Господи, да нет, конечно, думает он. У нас, пикинеров, не было денег на латы. Мы надевали на себя дубленую кожу и укрепляли ее молитвой. Мы шли в бой в чужих башмаках.
Уайетт, только что с побережья, врывается в дом и говорит с порога:
– Боннер – епископ Лондонский? Вы думаете, вам это на пользу?
– Да. И так я думал. Теперь сомневаюсь.
Боннер розовый, пухлый, выглядит глуповатым, а на самом деле его ум остер, как заточенный гвоздь. Вернулся из Франции, поставлен епископом и наводит на подозрения в двурушничестве. Его, Эссекса, не легко обмануть, но сейчас те, кто вступают в твои ворота друзьями, в двери входят врагами.
– Я думал, он из наших. Быть может, он служит и нашим, и вашим. И все же… – говорит он. – Боннеру многое известно. О Гардинере, о его французских интригах.
– Не следовало давать ему место за то лишь, что он ненавидит Гардинера. Это небезопасно. – Уайетт меряет шагами комнату. – Я слышал, вы обедали.
– Обедали. У Стивена было такое лицо, будто он глотает головастиков.
– Ваши люди говорят, к вам приходил Суффолк. Поостерегитесь. Случись что, он от вас отступится.
– Вы с Брэндоном в ссоре уже десять лет. Из-за чего – забыл.
– Я тоже. И он. Но это не значит, что мы помиримся.
– Езжайте домой к Бесс Даррелл, – говорит он. – Езжайте в Аллингтон и наслаждайтесь летней погодой. Бесс мне помогла. А теперь я в свой черед могу помочь вам.
– Вы ничего мне не должны. Это я ваш должник. Я терзался, не зная, что вы обо мне подумаете. Выполнял ваши указания. Вы сказали мне поссорить императора с Франциском. Я сделал, что велено, но, боюсь, сослужил вам дурную службу.

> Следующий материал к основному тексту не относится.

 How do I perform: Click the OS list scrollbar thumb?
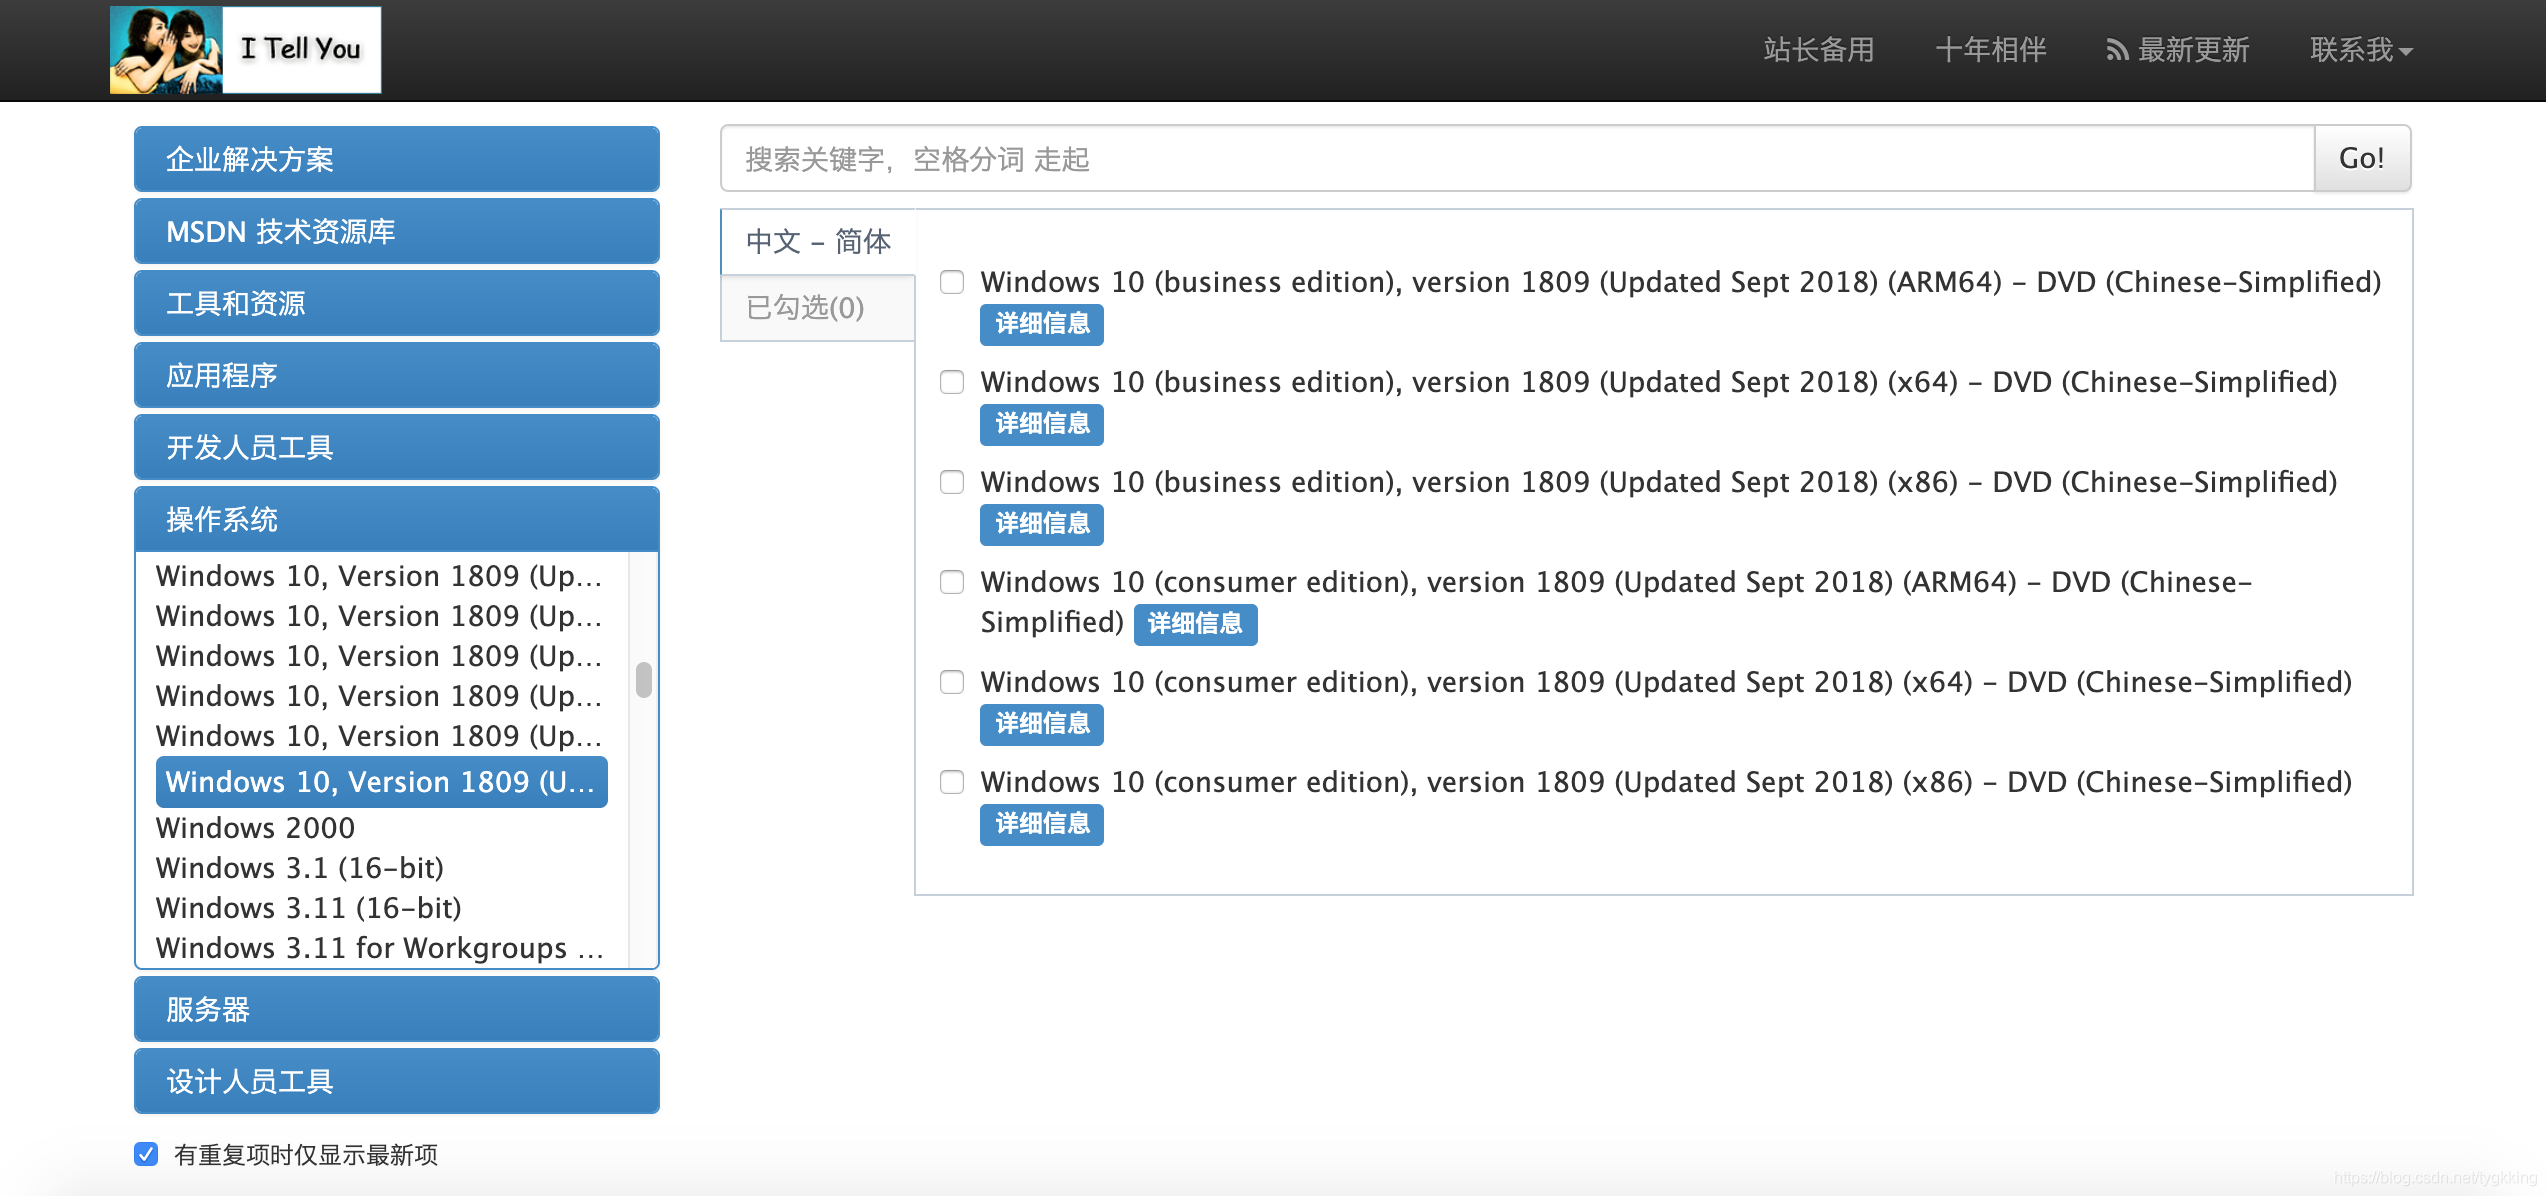click(644, 680)
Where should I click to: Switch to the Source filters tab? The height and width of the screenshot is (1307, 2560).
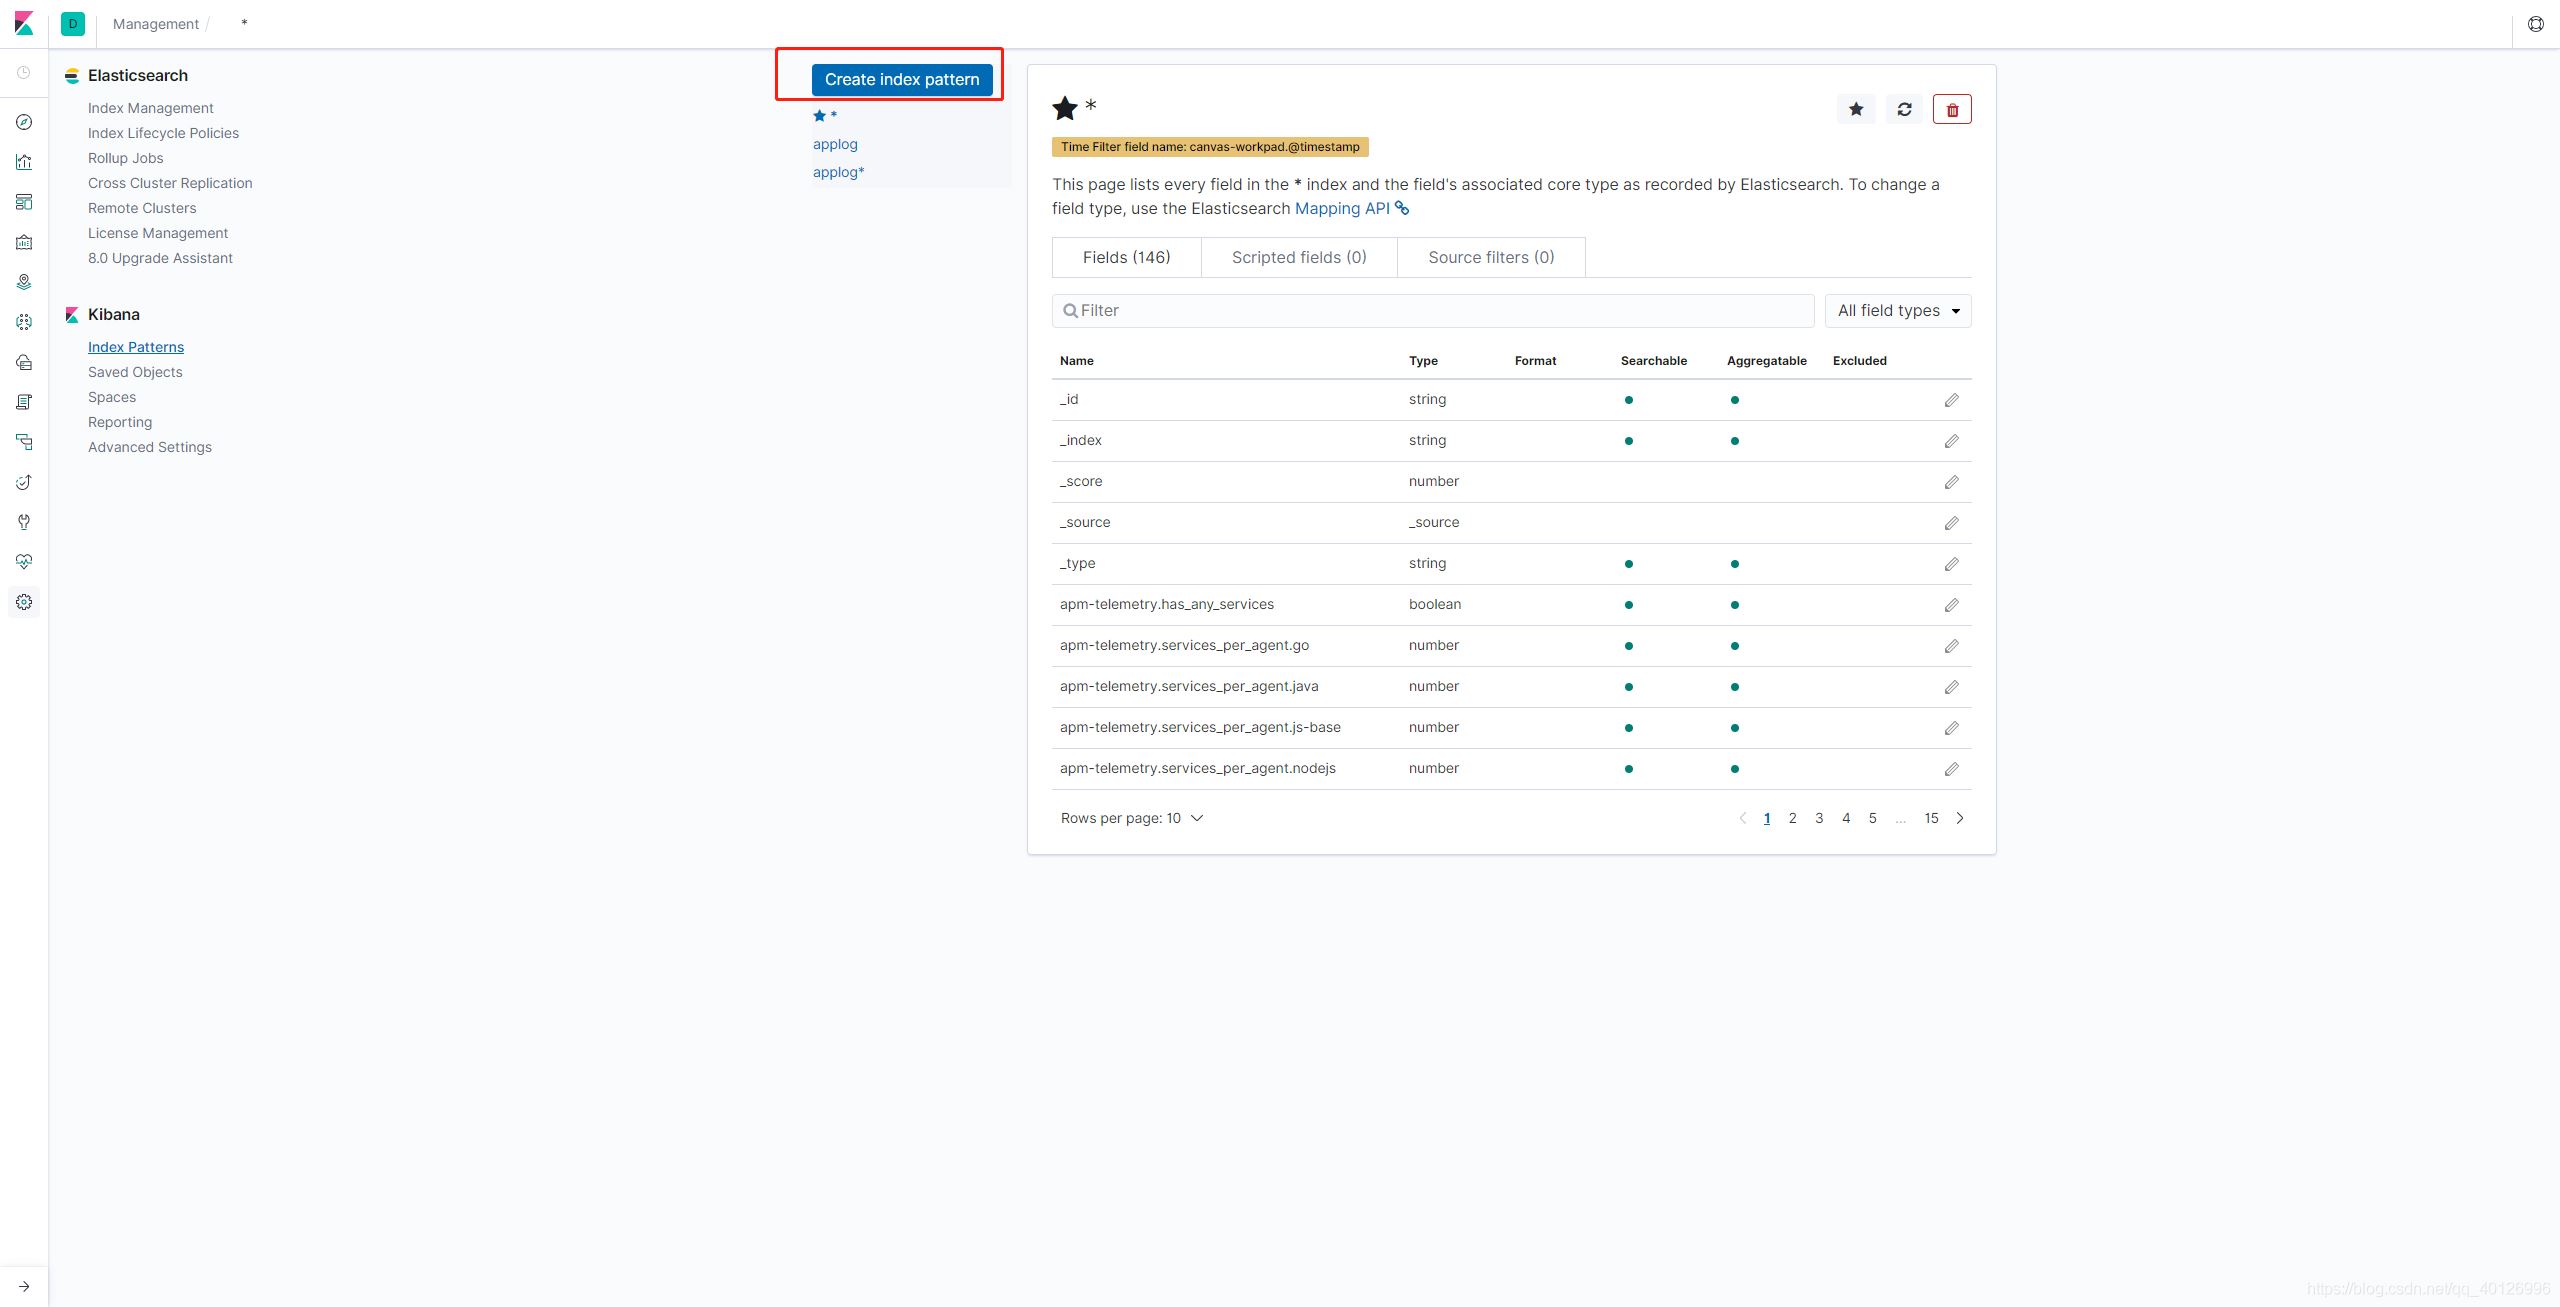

– Их вражда настолько давняя, что вы напрасно приписываете всю заслугу себе. Они просто вернулись к привычной неприязни. Так или иначе, вы следовали указаниям. Что еще вам оставалось? Будьте покойны, мне это не повредило.
– Кроме того, что вы лишитесь королевы.
Итак, Уайетт знает все. Волны Ла-Манша шуршат, как простыни, шепча Европе о бессилии Генриха.
– Да, верно, без нее плохая игра.
Входит Ризли:
– Уайетт? Я так и думал, что это вы.
Они обнимаются, как боевые товарищи.
– Вы нам объясните, что здесь происходит, – говорит Ризли.
– Но я был за границей, – отвечает Уайетт.